**ASSIGNMENT:** Search the data for the string "Blog" and copy each line in which it appears.

[Collected data entries]
════

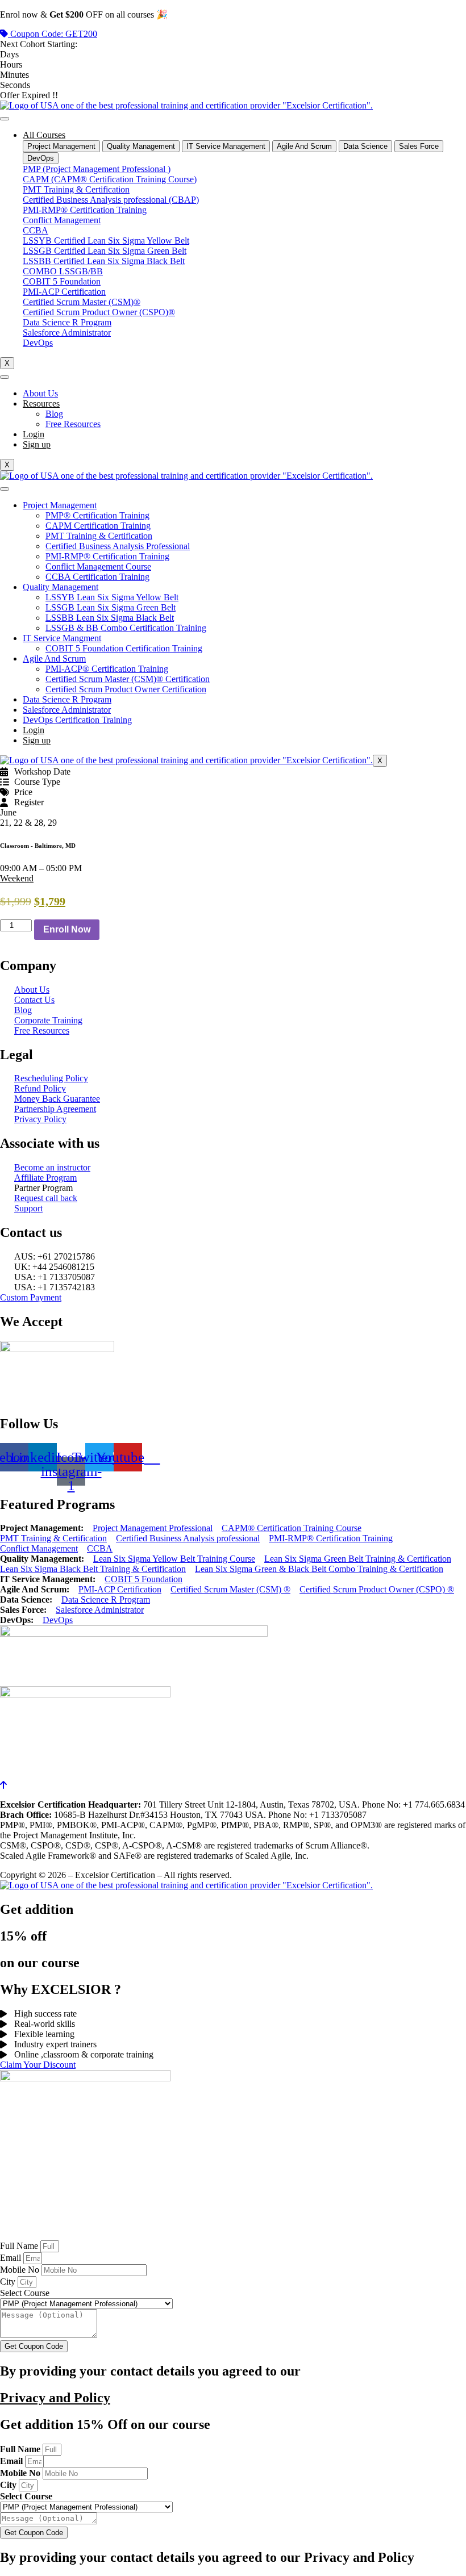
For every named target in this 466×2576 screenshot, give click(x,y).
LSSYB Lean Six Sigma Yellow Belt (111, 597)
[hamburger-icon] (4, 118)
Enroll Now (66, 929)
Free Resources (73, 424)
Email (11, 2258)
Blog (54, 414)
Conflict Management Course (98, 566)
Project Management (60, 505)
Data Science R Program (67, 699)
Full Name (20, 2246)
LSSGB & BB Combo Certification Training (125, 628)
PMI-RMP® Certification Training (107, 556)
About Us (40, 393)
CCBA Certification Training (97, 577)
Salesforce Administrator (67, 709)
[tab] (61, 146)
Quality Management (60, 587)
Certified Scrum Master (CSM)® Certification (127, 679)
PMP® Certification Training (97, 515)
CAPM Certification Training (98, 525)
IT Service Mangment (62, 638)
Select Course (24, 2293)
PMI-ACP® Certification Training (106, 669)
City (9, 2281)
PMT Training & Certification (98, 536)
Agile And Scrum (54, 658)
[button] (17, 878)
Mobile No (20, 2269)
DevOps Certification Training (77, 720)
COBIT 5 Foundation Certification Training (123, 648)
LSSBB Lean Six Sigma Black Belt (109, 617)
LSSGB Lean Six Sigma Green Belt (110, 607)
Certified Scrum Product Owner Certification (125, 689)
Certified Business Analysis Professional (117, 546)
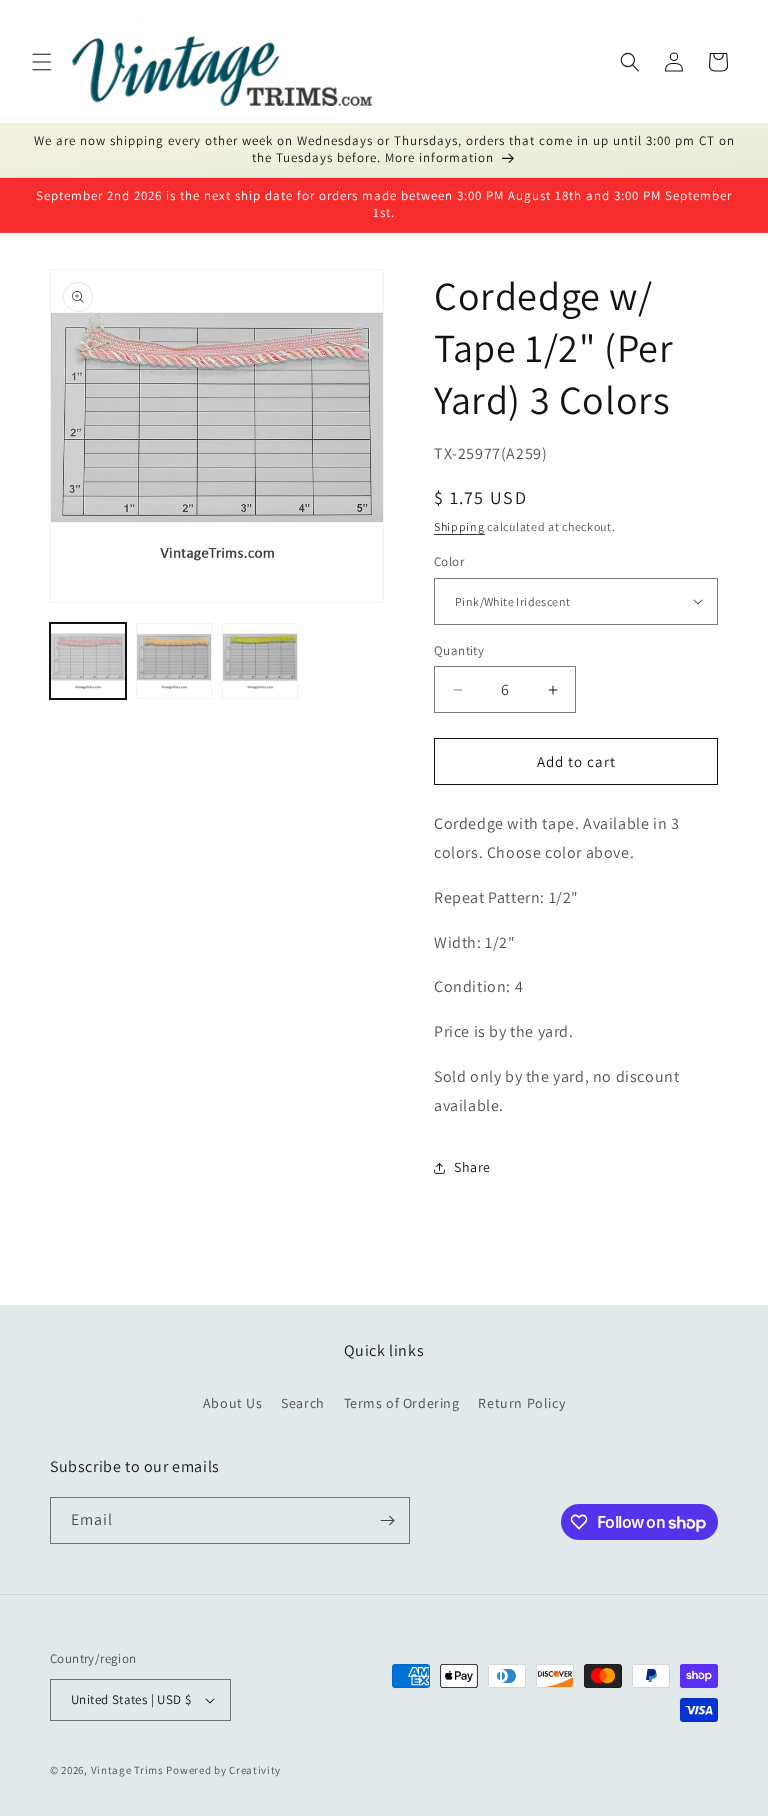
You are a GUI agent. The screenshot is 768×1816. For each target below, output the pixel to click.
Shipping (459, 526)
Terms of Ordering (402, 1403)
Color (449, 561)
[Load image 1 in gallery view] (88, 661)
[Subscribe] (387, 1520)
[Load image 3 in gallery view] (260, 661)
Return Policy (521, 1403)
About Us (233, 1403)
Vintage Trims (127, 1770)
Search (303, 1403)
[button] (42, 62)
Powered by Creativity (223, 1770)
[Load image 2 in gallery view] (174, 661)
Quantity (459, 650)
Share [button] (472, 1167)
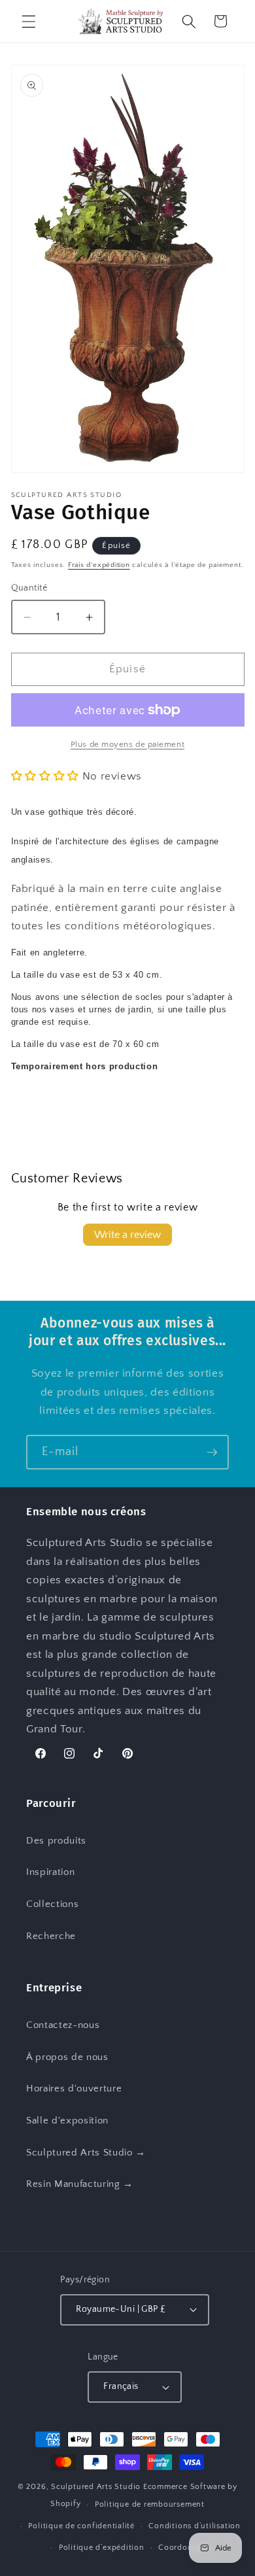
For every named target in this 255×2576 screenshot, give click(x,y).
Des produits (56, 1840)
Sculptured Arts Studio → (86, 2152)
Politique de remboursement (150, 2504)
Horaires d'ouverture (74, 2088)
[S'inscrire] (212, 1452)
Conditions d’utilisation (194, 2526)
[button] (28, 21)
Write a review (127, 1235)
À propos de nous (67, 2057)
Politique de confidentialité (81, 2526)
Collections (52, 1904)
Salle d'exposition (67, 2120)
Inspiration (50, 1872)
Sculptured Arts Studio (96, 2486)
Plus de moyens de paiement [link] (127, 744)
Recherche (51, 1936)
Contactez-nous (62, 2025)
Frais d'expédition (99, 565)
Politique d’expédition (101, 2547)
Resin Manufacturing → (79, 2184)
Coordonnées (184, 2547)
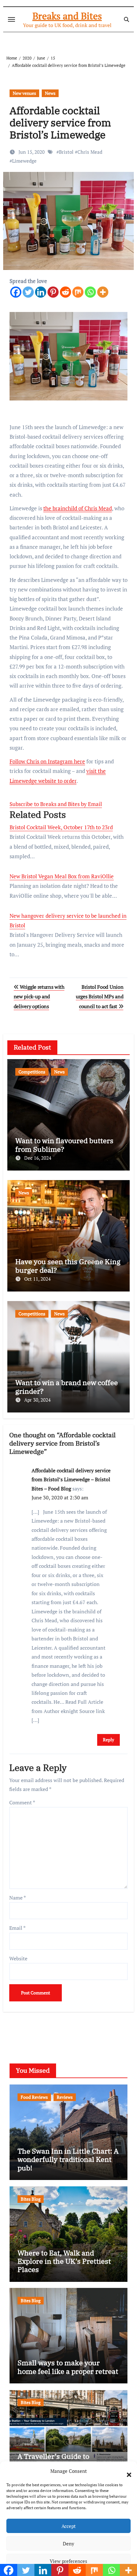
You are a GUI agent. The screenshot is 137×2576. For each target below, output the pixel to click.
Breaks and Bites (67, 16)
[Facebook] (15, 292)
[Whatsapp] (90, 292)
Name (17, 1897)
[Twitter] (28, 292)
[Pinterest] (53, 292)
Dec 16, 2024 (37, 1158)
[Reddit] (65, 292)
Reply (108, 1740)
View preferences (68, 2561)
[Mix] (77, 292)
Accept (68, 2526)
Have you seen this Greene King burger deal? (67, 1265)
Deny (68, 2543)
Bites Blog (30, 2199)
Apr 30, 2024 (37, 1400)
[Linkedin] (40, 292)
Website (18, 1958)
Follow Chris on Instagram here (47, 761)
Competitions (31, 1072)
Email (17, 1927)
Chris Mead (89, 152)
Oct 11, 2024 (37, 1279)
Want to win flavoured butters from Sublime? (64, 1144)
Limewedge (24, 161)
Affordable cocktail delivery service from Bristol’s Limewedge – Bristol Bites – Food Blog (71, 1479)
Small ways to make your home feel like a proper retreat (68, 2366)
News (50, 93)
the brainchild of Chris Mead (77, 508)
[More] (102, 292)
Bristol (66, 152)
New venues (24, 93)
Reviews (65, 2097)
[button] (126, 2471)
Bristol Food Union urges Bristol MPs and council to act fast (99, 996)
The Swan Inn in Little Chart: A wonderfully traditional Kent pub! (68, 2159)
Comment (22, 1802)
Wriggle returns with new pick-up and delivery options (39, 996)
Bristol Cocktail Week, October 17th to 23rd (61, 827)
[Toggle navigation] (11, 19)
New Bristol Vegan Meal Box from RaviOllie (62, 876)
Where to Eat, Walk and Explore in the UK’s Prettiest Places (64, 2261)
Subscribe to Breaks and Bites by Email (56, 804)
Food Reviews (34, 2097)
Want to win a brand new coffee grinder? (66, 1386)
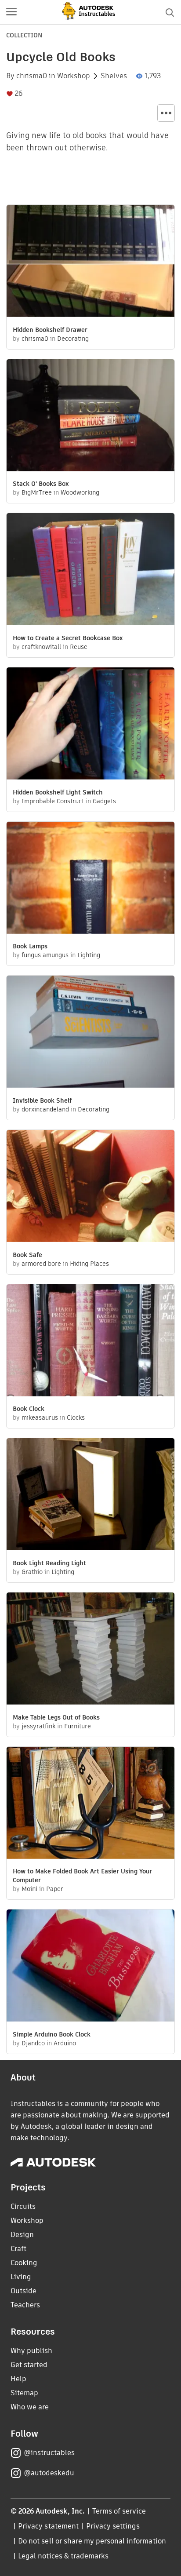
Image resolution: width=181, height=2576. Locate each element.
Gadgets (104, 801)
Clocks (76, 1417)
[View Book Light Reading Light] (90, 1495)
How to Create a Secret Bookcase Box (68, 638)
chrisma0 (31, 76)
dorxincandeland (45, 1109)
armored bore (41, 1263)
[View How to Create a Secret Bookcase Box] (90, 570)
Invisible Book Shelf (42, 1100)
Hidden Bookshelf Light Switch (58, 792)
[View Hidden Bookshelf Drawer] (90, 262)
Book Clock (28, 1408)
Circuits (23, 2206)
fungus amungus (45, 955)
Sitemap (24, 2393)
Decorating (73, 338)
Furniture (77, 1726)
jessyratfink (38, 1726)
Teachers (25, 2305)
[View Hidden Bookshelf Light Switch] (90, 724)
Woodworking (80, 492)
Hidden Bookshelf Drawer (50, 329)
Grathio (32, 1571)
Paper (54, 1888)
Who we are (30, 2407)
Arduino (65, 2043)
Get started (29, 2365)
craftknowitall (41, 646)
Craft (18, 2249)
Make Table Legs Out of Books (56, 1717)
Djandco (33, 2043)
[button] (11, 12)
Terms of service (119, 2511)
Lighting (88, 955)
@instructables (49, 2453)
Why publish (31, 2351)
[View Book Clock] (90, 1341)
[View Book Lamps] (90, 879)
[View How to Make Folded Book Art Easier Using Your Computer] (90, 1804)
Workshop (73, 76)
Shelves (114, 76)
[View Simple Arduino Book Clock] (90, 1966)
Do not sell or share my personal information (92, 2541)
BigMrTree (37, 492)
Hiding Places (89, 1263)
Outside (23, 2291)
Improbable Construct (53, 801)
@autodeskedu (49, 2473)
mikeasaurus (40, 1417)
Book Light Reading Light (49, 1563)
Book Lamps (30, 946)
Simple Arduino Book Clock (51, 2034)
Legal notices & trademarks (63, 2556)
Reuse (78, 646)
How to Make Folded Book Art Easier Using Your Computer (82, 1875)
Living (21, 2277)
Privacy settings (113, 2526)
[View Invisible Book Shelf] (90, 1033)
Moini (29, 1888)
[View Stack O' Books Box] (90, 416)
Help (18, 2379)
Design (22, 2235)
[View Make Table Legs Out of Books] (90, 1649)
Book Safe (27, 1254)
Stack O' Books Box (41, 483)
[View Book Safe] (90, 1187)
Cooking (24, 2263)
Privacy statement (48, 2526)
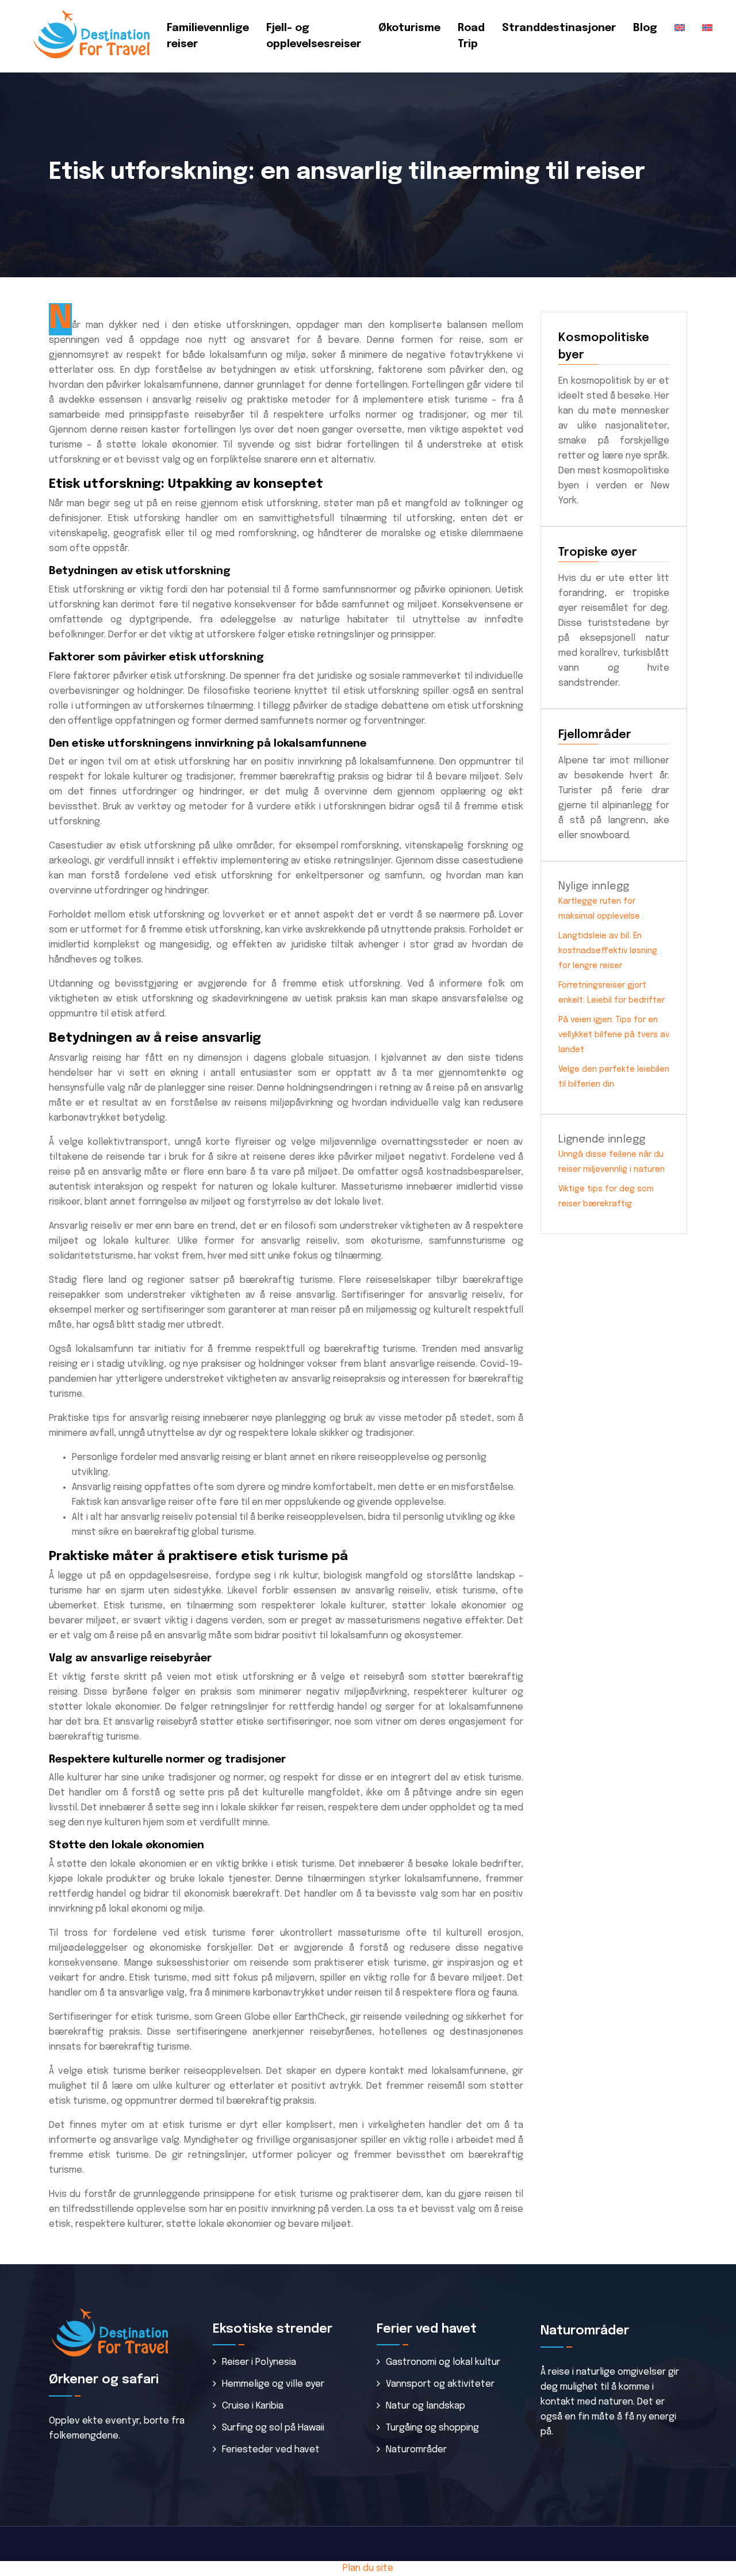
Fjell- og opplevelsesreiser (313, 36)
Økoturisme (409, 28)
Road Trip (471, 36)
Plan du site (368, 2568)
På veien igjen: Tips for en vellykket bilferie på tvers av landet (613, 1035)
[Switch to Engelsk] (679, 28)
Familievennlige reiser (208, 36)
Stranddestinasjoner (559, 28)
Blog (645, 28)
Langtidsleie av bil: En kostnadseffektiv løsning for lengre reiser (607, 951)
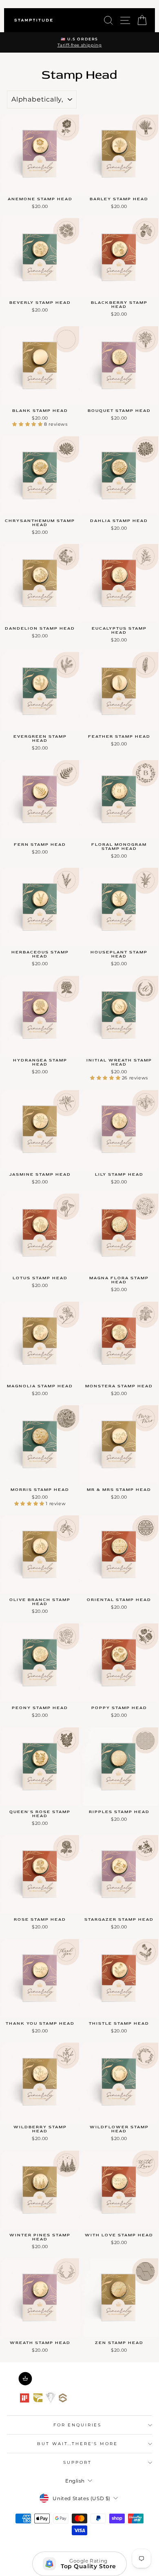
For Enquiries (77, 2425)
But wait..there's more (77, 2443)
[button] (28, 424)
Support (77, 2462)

════

**SOLUTION:**
Blog (54, 414)
Bites Blog (30, 2199)
Affordable cocktail delivery service from Bristol’s Limewedge – Bristol Bites – Food Blog (71, 1479)
Blog (645, 28)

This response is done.